Source text —
────────────────────────────────────────

With the following in place we are able to perform very large RMPP
transfers. Please comment.

---

Modify the rmpp mad support to accept a linked list of segments
instead of a large physically contigious buffer.
The list is kept in mad_send_wr private data and constructed with
new ib_append_to_multipacket_mad API call.
Modify user_mad.c to allocate large MADs for send/receive by chunks.

Signed-off-by: Jack Morgenstein <[EMAIL PROTECTED]>
Signed-off-by: Michael S. Tsirkin <[EMAIL PROTECTED]>

Index: latest/drivers/infiniband/core/mad_rmpp.c
===================================================================
--- latest.orig/drivers/infiniband/core/mad_rmpp.c
+++ latest/drivers/infiniband/core/mad_rmpp.c
@@ -433,44 +433,6 @@ static struct ib_mad_recv_wc * complete_
        return rmpp_wc;
 }
 
-void ib_coalesce_recv_mad(struct ib_mad_recv_wc *mad_recv_wc, void *buf)

────────────────────────────────────────

Tasks to perform —
1 - Answer these about the RMPP patch, one line each:
(a) What does the rmpp mad support accept in place of a large physically contiguous buffer?
(b) Which file is modified to allocate large MADs for send/receive by chunks?
(c) What file path does the Index line name?
2 - Carry on the RMPP patch from its last line.

Dataset section —
────────────────────────────────────────

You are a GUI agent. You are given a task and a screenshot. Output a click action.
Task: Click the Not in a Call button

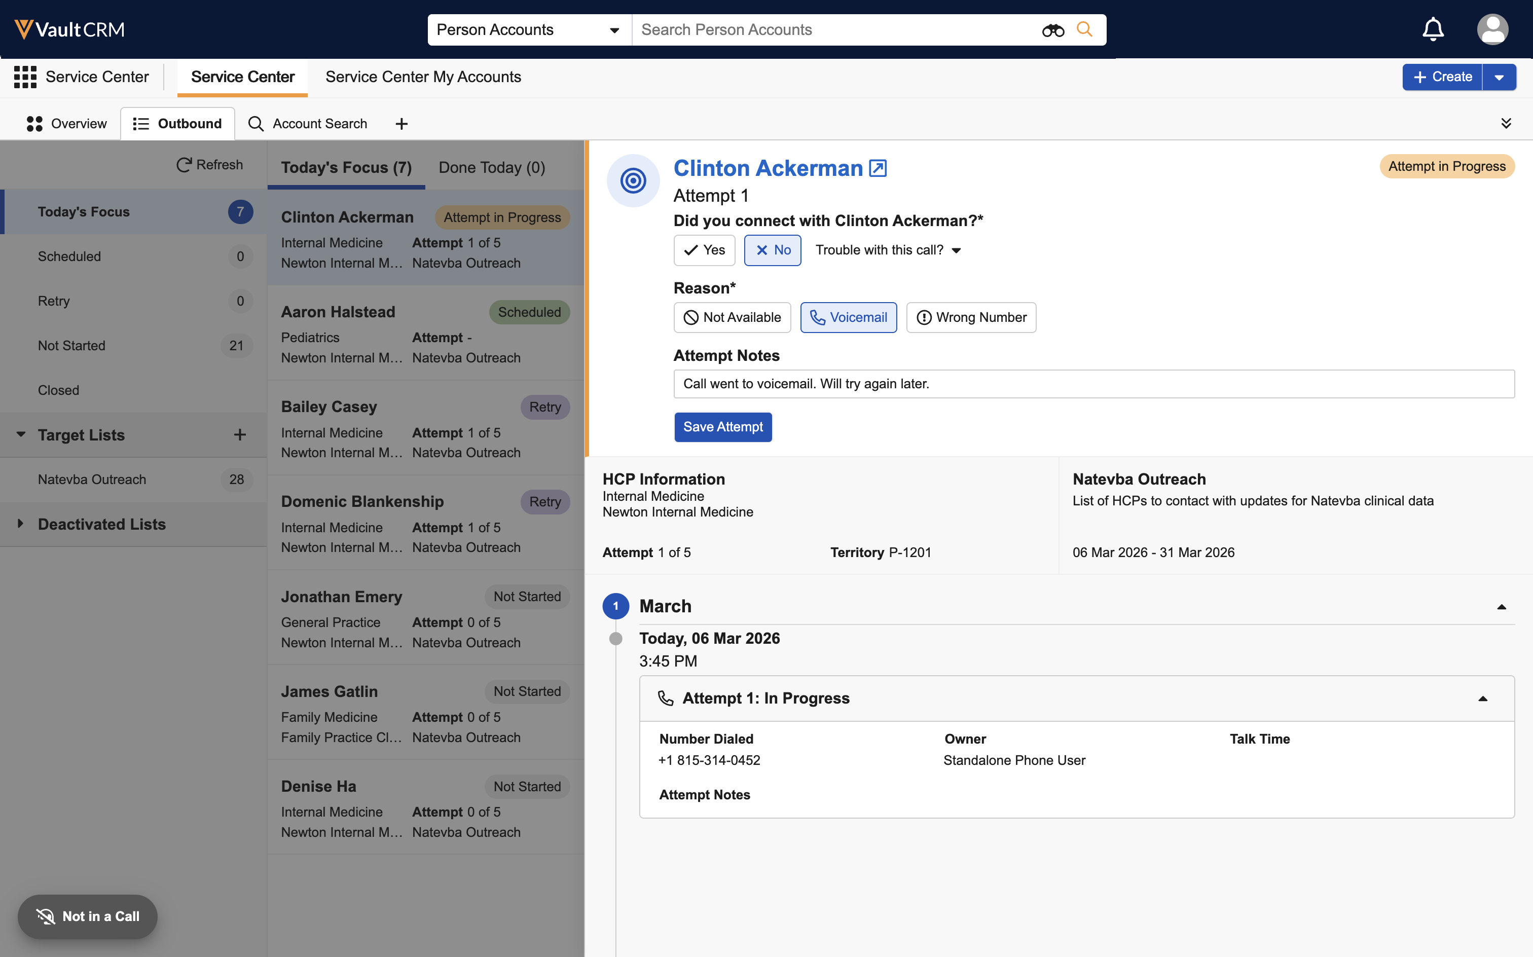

────────────────────────────────────────

Task results —
1 -
(a) A linked list of segments.
(b) user_mad.c.
(c) latest/drivers/infiniband/core/mad_rmpp.c

2 -
-{
-       struct ib_mad_recv_buf *seg_buf;
-       struct ib_rmpp_mad *rmpp_mad;
-       void *data;
-       int size, len, offset;
-       u8 flags;
-
-       len = mad_recv_wc->mad_len;
-       if (len <= sizeof(struct ib_mad)) {
-               memcpy(buf, mad_recv_wc->recv_buf.mad, len);
-               return;
-       }
-
-       offset = data_offset(mad_recv_wc->recv_buf.mad->mad_hdr.mgmt_class);
-
-       list_for_each_entry(seg_buf, &mad_recv_wc->rmpp_list, list) {
-               rmpp_mad = (struct ib_rmpp_mad *)seg_buf->mad;
-               flags = ib_get_rmpp_flags(&rmpp_mad->rmpp_hdr);
-
-               if (flags & IB_MGMT_RMPP_FLAG_FIRST) {
-                       data = rmpp_mad;
-                       size = sizeof(*rmpp_mad);
-               } else {
-                       data = (void *) rmpp_mad + offset;
-                       if (flags & IB_MGMT_RMPP_FLAG_LAST)
-                               size = len;
-                       else
-                               size = sizeof(*rmpp_mad) - offset;
-               }
-
-               memcpy(buf, data, size);
-               len -= size;
-               buf += size;
-       }
-}
-EXPORT_SYMBOL(ib_coalesce_recv_mad);
-
 static struct ib_mad_recv_wc *
 continue_rmpp(struct ib_mad_agent_private *agent,
              struct ib_mad_recv_wc *mad_recv_wc)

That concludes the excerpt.